Tell Me A (Good) Story

I love a good story!  Storytelling is an art.  But there are so many books and movies out there that just don’t have good stories.  I’m not talking about happy endings; I’m looking for a story that draws me in before leading me to an ending, whether happy or tragic (although I prefer happy).  From an academic perspective, what makes a good story?  Here are the four essential elements:

  1. The introduction identifies characters (the who) and describes the setting (the when and where).
  2. Oh no!  We have a problem!  That’s right; all good stories reveal conflict, whether a small personal issue or a major world conflict that affects generations.
  3. As a reader, once I am concerned about the problem, then I’m eager to read about the attempted solutions.  Problems in stories, as in life, are often not solved on the first attempt because we try the wrong thing or we are thwarted.
  4. Now, what you’ve all been waiting for: the conclusion. A good story always comes to an end.

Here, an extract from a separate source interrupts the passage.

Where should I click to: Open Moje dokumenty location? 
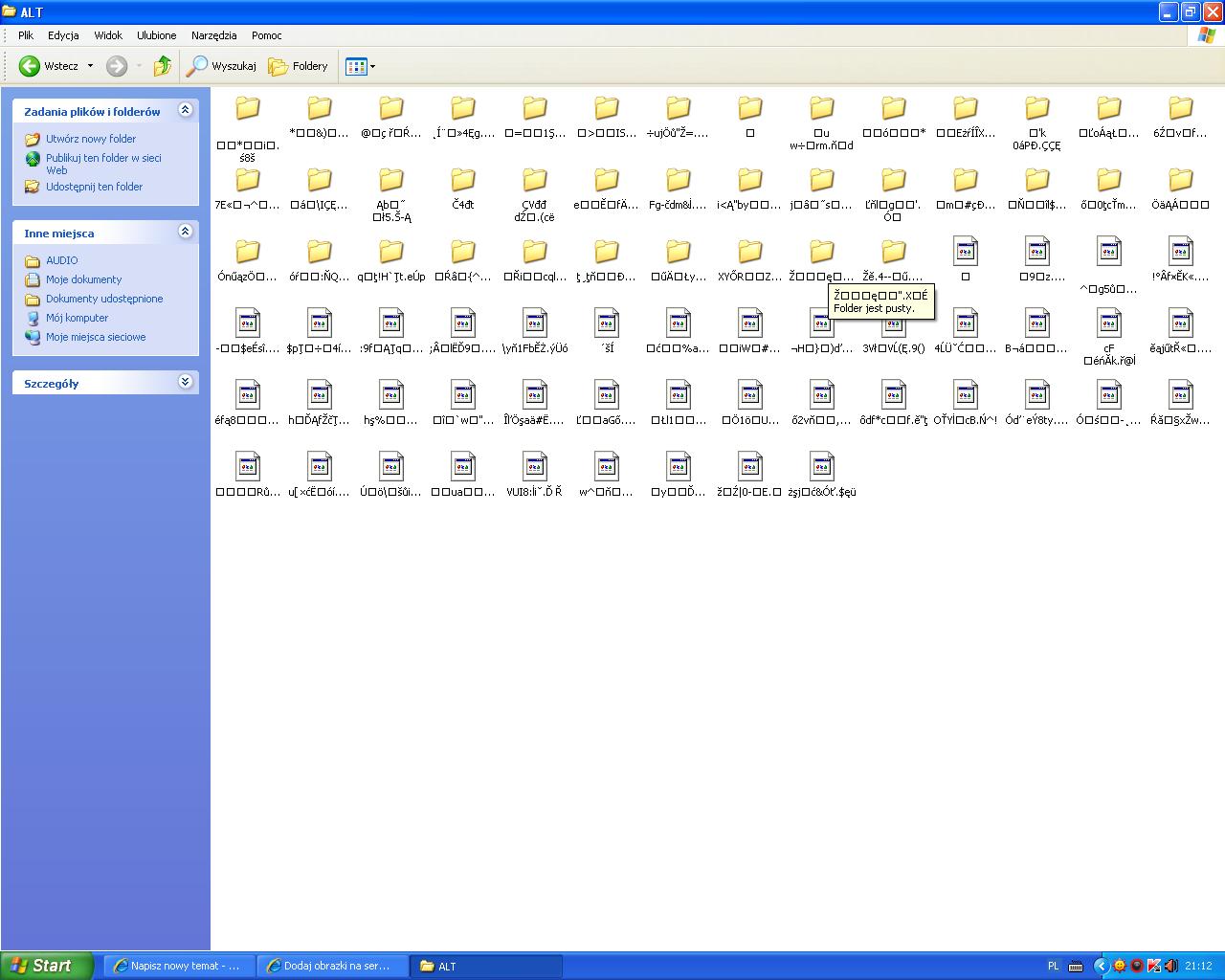[x=83, y=279]
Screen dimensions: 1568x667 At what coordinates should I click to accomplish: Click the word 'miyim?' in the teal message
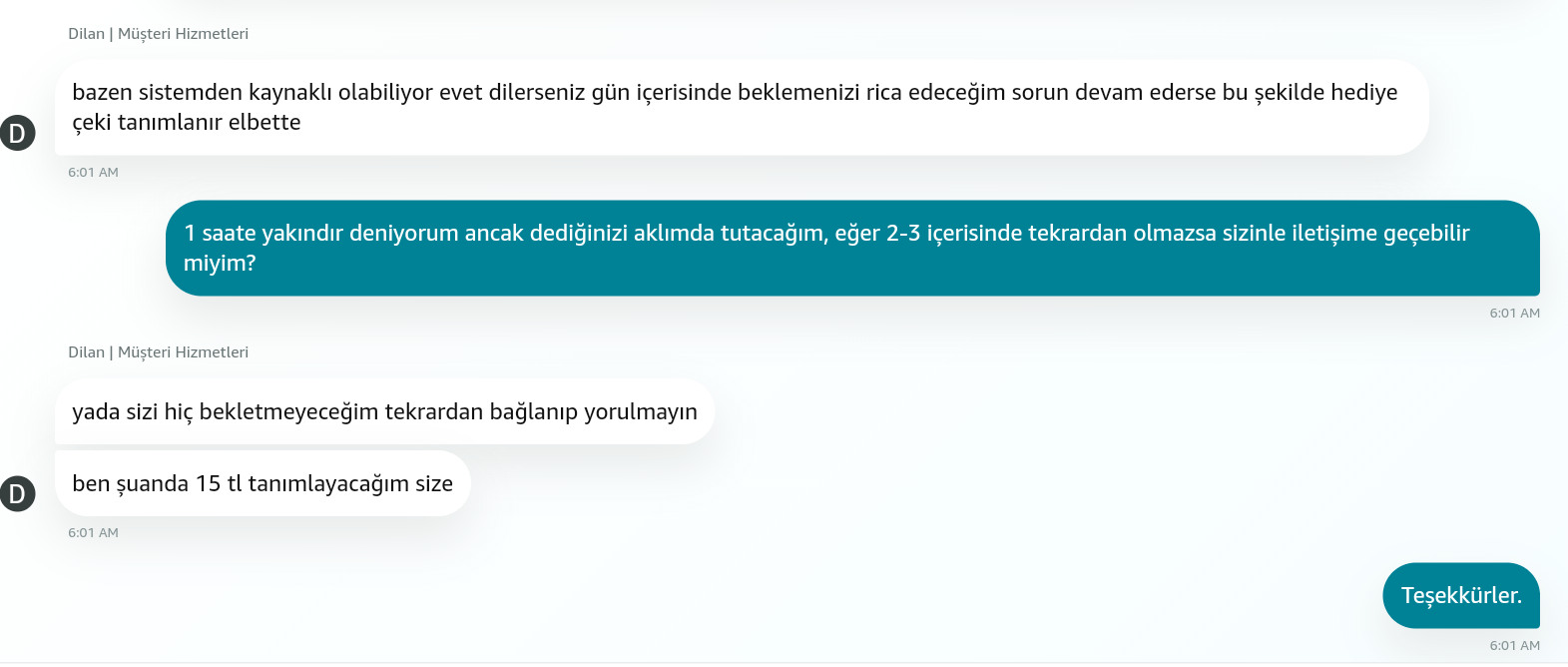[220, 264]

Recently in Sunday school, I taught the good story from the book of Ruth.  In Ruth, readers are immediately introduced to Naomi and Ruth.  Because these women are widowed and poor, their problem is evidently how to survive.  Naomi tries to solve their problem by moving back to Bethlehem.  Ruth tries to solve their problem by gleaning for their daily food.  Naomi tries to solve their problem by sending Ruth to ask for Boaz’s protection.  Boaz tries to solve their problem by confronting their closest relative to redeem them.  The solution finally comes when Boaz buys Naomi’s land and marries Ruth.  It’s a truly happy ending for all of them when Obed is born.

story-ruth

But wait!  There’s more to this Bible story from Ruth, and that is what changes it from a good story to a great story!

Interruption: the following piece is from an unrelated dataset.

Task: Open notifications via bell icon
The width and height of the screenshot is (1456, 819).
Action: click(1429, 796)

A good story contains a descriptive introduction,

reveals a problem or conflict,

takes the reader along on every attempted solution,

and delivers a satisfying conclusion.

How can a good story become a great story?  Stories should perform two additional functions to make them great: they should entertain and they should teach.  Entertaining reads are pleasurable because they are well-written, and the Bible is a masterfully-crafted piece of literature that is enjoyable to read.  Besides teaching the customs of the era, the book of Ruth teaches readers about hope.

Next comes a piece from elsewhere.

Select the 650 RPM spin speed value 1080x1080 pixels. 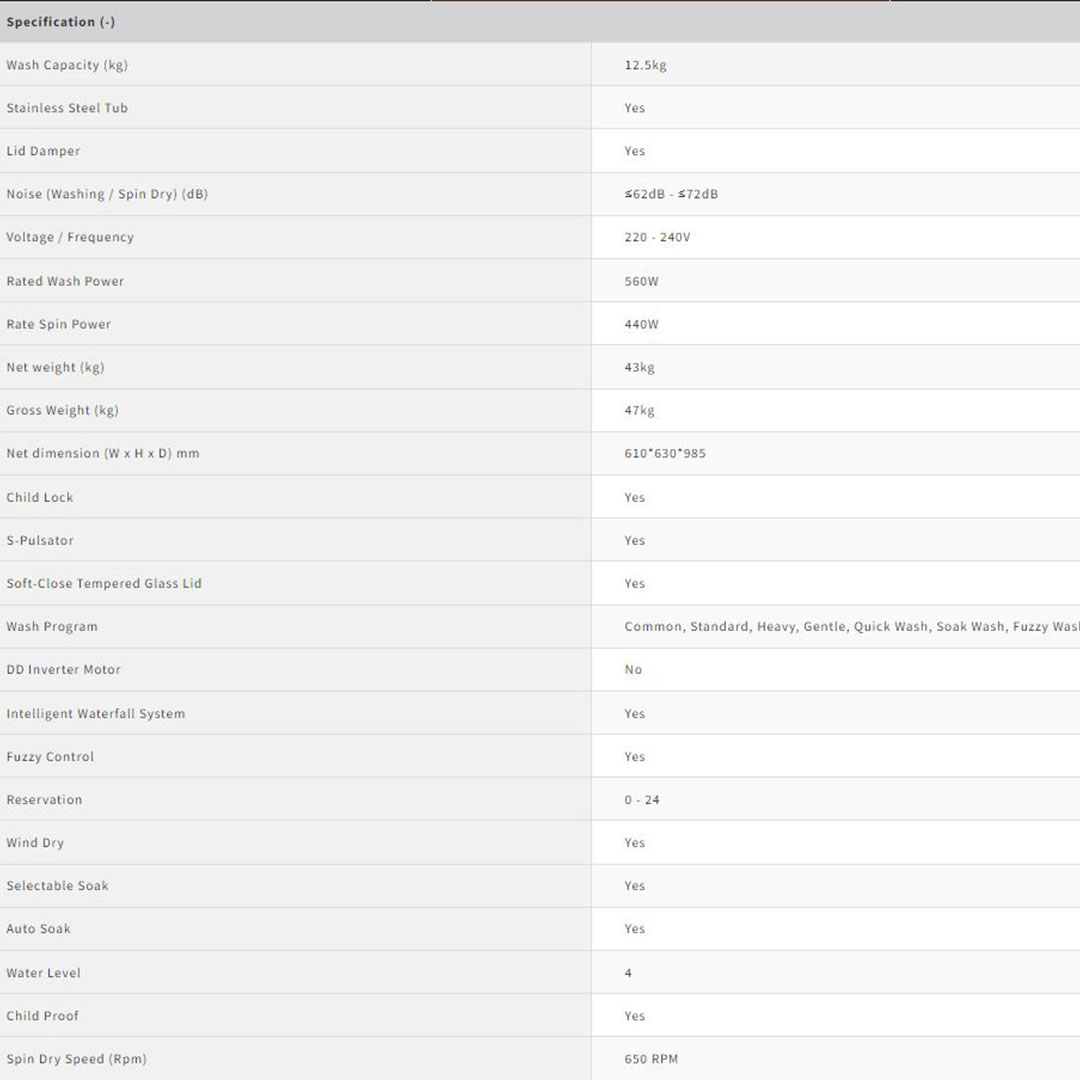point(651,1058)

You see, the final verse of the book of Ruth says, “and to Obed was born Jesse, and to Jesse, David.” (Ruth 4:22)  This short genealogy links the little book of Ruth with God’s entire redemption plan of history.  If you haven’t read the whole Bible, or you don’t know God’s redemption plan, then – SPOILER ALERT – here is the tie-in to human history.  Jesse’s son David grows up to be the king of Israel and a man after God’s own heart. Through his ancestral line comes God’s promised Messiah, Jesus Christ, who saves people from their sins when they repent and believe.  That’s a happy ending for you and me!

Listen to this great sermon series by Austin Duncan on the book of Ruth!

What do you think about the four essential elements of a good story: introduction, problem, attempted solution, and conclusion?  Have you found other great Bible stories that entertain and teach?  Will these simple points help you to write a better story?